Scan the listing below and copy every line holding "tweet".

Data for review =>
◆ ◆ ◆

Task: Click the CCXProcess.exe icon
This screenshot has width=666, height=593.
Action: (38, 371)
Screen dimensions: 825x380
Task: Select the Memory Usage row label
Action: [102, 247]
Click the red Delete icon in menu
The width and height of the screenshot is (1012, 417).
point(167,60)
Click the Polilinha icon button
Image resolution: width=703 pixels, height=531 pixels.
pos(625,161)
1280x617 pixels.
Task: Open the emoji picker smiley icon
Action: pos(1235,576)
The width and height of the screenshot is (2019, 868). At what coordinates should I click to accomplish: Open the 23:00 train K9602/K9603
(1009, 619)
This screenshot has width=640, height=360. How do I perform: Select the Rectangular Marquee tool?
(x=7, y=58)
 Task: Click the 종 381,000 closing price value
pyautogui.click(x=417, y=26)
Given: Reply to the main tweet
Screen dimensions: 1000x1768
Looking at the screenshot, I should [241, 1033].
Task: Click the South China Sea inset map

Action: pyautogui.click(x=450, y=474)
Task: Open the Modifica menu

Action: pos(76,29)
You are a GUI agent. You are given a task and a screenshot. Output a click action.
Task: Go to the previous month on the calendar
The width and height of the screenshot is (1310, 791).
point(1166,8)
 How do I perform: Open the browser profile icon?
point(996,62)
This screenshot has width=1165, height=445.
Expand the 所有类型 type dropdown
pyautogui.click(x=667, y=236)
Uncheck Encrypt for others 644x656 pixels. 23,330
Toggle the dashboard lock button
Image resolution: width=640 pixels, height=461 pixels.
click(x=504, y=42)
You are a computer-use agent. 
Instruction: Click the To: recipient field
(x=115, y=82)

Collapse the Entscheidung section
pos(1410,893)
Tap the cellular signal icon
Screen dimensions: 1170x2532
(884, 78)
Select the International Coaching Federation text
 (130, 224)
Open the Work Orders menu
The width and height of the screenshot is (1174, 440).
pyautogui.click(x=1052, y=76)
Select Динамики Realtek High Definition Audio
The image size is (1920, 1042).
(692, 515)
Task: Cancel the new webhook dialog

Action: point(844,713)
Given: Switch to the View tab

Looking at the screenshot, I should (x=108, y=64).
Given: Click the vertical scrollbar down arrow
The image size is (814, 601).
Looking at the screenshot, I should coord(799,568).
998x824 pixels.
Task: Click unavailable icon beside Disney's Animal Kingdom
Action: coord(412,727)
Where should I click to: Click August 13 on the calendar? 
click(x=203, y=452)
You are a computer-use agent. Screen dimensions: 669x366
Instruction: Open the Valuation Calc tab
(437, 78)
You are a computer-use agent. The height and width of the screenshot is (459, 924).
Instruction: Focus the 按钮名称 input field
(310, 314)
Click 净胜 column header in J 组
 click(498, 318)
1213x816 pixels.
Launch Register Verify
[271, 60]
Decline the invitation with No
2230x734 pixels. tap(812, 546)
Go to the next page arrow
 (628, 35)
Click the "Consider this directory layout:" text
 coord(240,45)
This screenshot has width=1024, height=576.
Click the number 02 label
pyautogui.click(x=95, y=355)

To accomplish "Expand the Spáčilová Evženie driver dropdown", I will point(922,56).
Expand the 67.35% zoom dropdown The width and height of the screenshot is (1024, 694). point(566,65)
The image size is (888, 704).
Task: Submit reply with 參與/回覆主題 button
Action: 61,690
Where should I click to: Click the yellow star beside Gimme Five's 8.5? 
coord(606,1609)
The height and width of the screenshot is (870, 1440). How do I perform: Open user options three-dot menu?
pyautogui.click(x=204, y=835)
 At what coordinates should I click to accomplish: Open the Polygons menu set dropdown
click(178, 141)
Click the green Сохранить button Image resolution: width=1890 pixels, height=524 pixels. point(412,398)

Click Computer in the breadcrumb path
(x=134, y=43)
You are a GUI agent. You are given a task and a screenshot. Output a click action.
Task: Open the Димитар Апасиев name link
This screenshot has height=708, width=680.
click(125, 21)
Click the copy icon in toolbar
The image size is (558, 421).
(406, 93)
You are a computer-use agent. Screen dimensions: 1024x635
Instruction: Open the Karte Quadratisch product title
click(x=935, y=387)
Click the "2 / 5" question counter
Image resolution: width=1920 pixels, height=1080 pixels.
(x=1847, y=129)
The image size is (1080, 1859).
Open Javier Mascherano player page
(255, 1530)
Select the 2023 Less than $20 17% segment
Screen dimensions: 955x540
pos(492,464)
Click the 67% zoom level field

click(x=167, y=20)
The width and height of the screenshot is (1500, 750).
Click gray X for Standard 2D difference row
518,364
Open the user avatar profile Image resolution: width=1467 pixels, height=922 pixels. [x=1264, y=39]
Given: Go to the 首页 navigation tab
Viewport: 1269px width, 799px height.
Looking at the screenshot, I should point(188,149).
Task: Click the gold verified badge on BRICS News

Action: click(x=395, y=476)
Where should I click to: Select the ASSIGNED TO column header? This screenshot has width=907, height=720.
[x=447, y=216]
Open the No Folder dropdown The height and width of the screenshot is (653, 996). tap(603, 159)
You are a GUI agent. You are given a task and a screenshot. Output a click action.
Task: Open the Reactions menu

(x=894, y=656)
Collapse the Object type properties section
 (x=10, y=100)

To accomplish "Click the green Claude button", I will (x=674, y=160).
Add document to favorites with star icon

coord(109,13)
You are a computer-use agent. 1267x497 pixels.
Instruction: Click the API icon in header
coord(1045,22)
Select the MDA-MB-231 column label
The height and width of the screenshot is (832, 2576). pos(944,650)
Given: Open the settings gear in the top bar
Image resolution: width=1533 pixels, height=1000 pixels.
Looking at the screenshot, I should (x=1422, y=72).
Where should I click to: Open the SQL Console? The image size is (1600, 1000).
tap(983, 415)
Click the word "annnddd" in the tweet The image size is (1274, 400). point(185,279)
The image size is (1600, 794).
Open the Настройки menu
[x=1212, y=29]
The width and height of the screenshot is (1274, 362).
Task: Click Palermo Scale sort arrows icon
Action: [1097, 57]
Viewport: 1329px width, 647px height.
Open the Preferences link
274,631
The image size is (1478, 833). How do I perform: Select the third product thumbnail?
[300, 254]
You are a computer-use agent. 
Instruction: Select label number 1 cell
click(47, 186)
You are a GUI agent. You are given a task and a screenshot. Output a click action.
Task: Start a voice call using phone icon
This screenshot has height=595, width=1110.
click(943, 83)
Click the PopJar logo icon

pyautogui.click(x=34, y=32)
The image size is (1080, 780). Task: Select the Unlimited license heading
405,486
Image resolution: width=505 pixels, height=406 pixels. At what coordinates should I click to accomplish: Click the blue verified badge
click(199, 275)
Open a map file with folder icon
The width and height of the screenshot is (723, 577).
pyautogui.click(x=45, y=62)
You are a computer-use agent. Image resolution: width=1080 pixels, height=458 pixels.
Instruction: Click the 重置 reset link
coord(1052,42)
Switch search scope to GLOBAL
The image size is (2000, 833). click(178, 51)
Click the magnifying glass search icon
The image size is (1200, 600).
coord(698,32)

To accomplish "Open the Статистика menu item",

◆ ◆ ◆

Exercise result =>
Given: Reply to the main tweet
Click the word "annnddd" in the tweet The image size is (1274, 400). point(185,279)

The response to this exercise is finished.